Taken together, our findings suggest that higher levels of body image dissatisfaction and increased unfavorable social comparisons tend to be associated with an augmented use of thought suppression (i.e., engagement in more attempts to diminish or eliminate undesirable thoughts). However, this control strategy is ineffective and paradoxical as it may amplify the impact of body image dissatisfaction and unfavorable social comparison on eating psychopathology. Such results can be understood through the occurrence of a rebound effect of thought suppression, which increases the frequency, intensity and impact of the unwanted internal experiences [1416]. Thus, it is possible that women become caught up in this vicious circle, in which body image dissatisfaction and unfavorable social comparisons are fueled by thought suppression, enhancing food, weight and body shape concerns and disordered eating behaviors.

Previous studies already demonstrated the importance of thought suppression in eating behaviors [e.g., 26, 27]. Nevertheless, as far as we know, this is the first study to explore the moderator effect of thought suppression on eating psychopathology. In fact, this is a key finding as it entails important research and clinical implications. Firstly, our data clarify the pervasive impact of thought suppression on the explanation of maladaptive eating attitudes and behaviors (e.g., dietary restriction and over concern with weight, shape and eating). Secondly, it points the importance of addressing thought suppression in young females with eating- and body-related difficulties. This is particularly relevant as it is not possible to prevent experiences of negative social comparison or body image dissatisfaction. Therefore, interventions should focus on the replacement of control strategies to deal with unwanted body-related internal experiences by the development of more adaptive ones (e.g., acceptance, defusion and mindfulness). Furthermore, the data found in this study are consistent with the results from recent intervention studies that used Mindfulness and Acceptance and Commitment Therapy for body and eating difficulties [e.g., 48, 49].
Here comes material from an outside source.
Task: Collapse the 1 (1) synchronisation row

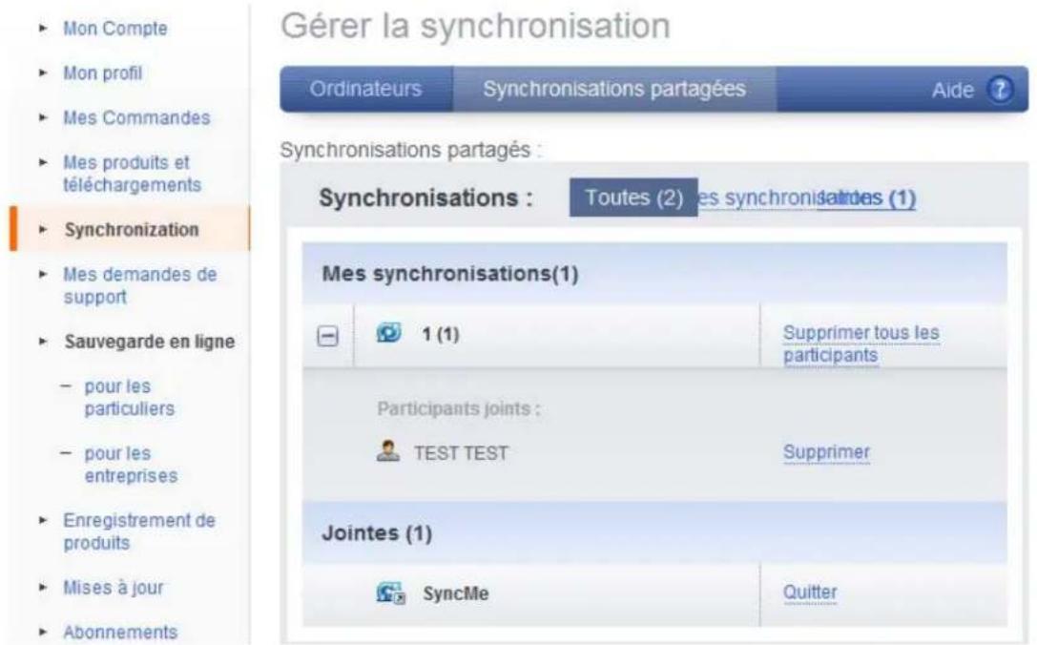Action: (x=327, y=336)
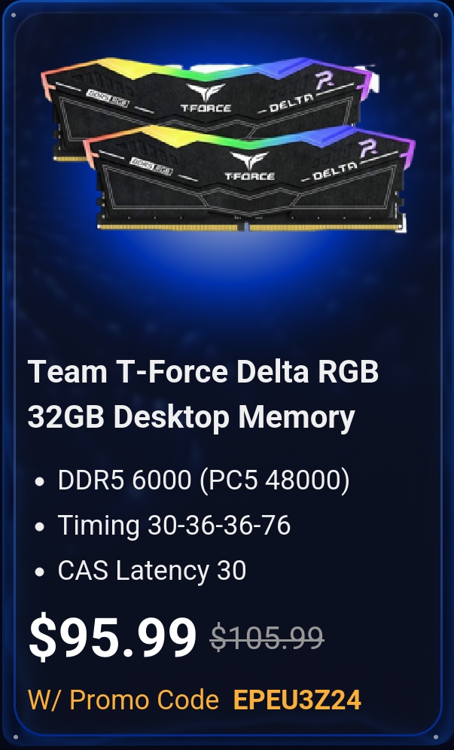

Nevertheless, these results entail some methodological limitations. Firstly, the cross-sectional nature of the data limits causal conclusions that can be drawn from our findings. Longitudinal studies are needed to determine the directionality of the relations and to corroborate the moderation effect of thought suppression. Secondly, we chose to use a young female non-clinical sample as it resembles the age and sex risk features for eating disordered attitudes and behaviors [e.g., 50]. Nevertheless, future research should replicate these findings in clinical samples. Furthermore, the use of self-reported measures may compromise the generalization of the data. Furthermore, the use of the FRS to assess body dissatisfaction has been the focus of some criticism. Still FRS’s simplicity makes it especially useful instrument and in Caucasian populations it allows robust results. Also we recognize that these models present some limitations since eating psychopathology has a multidetermined and complex nature and that other risk factors (e.g., dieting, history of eating disordered behavior) and emotional regulation processes (e.g., rumination, cognitive fusion) may be involved. However, these models were intentionally restrained to specifically explore the role of general thought suppression.

In conclusion, the current study adds to previous knowledge as it discloses the pervasive and amplifying effect of thought suppression on the relation between eating psychopathology’s main risk factors and maladaptive eating attitudes and behaviors.